### DATA LINES

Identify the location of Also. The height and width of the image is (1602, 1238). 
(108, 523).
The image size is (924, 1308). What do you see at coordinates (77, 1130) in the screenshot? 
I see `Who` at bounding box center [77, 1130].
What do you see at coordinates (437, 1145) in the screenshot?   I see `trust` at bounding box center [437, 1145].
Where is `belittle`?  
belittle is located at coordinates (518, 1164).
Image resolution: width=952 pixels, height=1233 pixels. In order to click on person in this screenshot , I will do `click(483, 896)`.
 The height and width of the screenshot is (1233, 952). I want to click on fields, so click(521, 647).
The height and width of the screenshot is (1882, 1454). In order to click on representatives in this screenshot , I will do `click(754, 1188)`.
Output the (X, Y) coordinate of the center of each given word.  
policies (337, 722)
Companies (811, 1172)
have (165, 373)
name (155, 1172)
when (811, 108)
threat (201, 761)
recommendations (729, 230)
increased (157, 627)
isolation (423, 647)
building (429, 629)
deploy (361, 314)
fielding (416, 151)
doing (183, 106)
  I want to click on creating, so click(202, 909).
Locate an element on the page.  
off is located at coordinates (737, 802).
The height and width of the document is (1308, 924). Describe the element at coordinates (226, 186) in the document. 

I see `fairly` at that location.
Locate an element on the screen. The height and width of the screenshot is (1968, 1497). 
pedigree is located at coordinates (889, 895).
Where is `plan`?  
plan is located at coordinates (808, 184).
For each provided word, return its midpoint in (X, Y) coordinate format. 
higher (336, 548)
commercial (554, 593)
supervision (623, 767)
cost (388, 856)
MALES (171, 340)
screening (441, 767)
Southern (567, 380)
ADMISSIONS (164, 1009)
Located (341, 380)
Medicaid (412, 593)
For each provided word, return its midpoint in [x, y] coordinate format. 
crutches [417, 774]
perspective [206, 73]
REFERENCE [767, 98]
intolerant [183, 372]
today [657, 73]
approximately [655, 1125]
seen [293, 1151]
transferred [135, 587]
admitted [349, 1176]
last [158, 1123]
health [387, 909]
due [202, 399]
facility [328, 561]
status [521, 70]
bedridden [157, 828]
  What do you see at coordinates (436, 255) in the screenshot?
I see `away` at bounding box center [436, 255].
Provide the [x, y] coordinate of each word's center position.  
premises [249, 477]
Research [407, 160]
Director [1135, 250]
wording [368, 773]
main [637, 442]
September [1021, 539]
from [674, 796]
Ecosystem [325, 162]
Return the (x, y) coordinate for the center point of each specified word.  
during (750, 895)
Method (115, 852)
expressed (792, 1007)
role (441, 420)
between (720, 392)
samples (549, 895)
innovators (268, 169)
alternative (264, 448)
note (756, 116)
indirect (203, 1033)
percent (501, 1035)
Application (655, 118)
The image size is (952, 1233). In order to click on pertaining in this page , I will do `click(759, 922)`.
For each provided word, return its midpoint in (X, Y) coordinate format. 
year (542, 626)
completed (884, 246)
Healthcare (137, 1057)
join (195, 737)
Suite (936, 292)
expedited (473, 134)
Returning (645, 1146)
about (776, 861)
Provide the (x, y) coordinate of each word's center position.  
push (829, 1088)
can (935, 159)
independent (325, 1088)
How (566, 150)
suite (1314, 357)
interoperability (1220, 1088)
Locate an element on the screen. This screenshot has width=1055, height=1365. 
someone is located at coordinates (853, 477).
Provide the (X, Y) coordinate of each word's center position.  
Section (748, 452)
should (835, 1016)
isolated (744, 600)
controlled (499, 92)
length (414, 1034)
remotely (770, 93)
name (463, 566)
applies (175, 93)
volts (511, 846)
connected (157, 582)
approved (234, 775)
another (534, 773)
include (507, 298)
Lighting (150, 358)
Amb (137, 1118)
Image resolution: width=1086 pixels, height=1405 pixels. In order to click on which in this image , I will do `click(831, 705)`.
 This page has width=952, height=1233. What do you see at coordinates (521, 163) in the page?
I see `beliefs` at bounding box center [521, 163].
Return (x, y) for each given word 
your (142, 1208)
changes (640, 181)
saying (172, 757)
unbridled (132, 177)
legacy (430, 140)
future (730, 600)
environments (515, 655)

### WHAT YOU HAVE TO DO
Return all of the records above word for word, with nothing changed, added, or left out.

### TASK OUTPUT
Identify the location of Also. The height and width of the image is (1602, 1238). 
(108, 523).
The image size is (924, 1308). What do you see at coordinates (77, 1130) in the screenshot? 
I see `Who` at bounding box center [77, 1130].
What do you see at coordinates (437, 1145) in the screenshot?   I see `trust` at bounding box center [437, 1145].
Where is `belittle`?  
belittle is located at coordinates (518, 1164).
Image resolution: width=952 pixels, height=1233 pixels. In order to click on person in this screenshot , I will do `click(483, 896)`.
 The height and width of the screenshot is (1233, 952). I want to click on fields, so click(521, 647).
The height and width of the screenshot is (1882, 1454). In order to click on representatives in this screenshot , I will do `click(754, 1188)`.
Output the (X, Y) coordinate of the center of each given word.  
policies (337, 722)
Companies (811, 1172)
have (165, 373)
name (155, 1172)
when (811, 108)
threat (201, 761)
recommendations (729, 230)
increased (157, 627)
isolation (423, 647)
building (429, 629)
deploy (361, 314)
fielding (416, 151)
doing (183, 106)
  I want to click on creating, so click(202, 909).
Locate an element on the page.  
off is located at coordinates (737, 802).
The height and width of the document is (1308, 924). Describe the element at coordinates (226, 186) in the document. 

I see `fairly` at that location.
Locate an element on the screen. The height and width of the screenshot is (1968, 1497). 
pedigree is located at coordinates (889, 895).
Where is `plan`?  
plan is located at coordinates (808, 184).
For each provided word, return its midpoint in (X, Y) coordinate format. 
higher (336, 548)
commercial (554, 593)
supervision (623, 767)
cost (388, 856)
MALES (171, 340)
screening (441, 767)
Southern (567, 380)
ADMISSIONS (164, 1009)
Located (341, 380)
Medicaid (412, 593)
For each provided word, return its midpoint in [x, y] coordinate format. 
crutches [417, 774]
perspective [206, 73]
REFERENCE [767, 98]
intolerant [183, 372]
today [657, 73]
approximately [655, 1125]
seen [293, 1151]
transferred [135, 587]
admitted [349, 1176]
last [158, 1123]
health [387, 909]
due [202, 399]
facility [328, 561]
status [521, 70]
bedridden [157, 828]
  What do you see at coordinates (436, 255) in the screenshot?
I see `away` at bounding box center [436, 255].
Provide the [x, y] coordinate of each word's center position.  
premises [249, 477]
Research [407, 160]
Director [1135, 250]
wording [368, 773]
main [637, 442]
September [1021, 539]
from [674, 796]
Ecosystem [325, 162]
Return the (x, y) coordinate for the center point of each specified word.  
during (750, 895)
Method (115, 852)
expressed (792, 1007)
role (441, 420)
between (720, 392)
samples (549, 895)
innovators (268, 169)
alternative (264, 448)
note (756, 116)
indirect (203, 1033)
percent (501, 1035)
Application (655, 118)
The image size is (952, 1233). In order to click on pertaining in this page , I will do `click(759, 922)`.
For each provided word, return its midpoint in (X, Y) coordinate format. 
year (542, 626)
completed (884, 246)
Healthcare (137, 1057)
join (195, 737)
Suite (936, 292)
expedited (473, 134)
Returning (645, 1146)
about (776, 861)
Provide the (x, y) coordinate of each word's center position.  
push (829, 1088)
can (935, 159)
independent (325, 1088)
How (566, 150)
suite (1314, 357)
interoperability (1220, 1088)
Locate an element on the screen. This screenshot has width=1055, height=1365. 
someone is located at coordinates (853, 477).
Provide the (X, Y) coordinate of each word's center position.  
Section (748, 452)
should (835, 1016)
isolated (744, 600)
controlled (499, 92)
length (414, 1034)
remotely (770, 93)
name (463, 566)
applies (175, 93)
volts (511, 846)
connected (157, 582)
approved (234, 775)
another (534, 773)
include (507, 298)
Lighting (150, 358)
Amb (137, 1118)
Image resolution: width=1086 pixels, height=1405 pixels. In order to click on which in this image , I will do `click(831, 705)`.
 This page has width=952, height=1233. What do you see at coordinates (521, 163) in the page?
I see `beliefs` at bounding box center [521, 163].
Return (x, y) for each given word 
your (142, 1208)
changes (640, 181)
saying (172, 757)
unbridled (132, 177)
legacy (430, 140)
future (730, 600)
environments (515, 655)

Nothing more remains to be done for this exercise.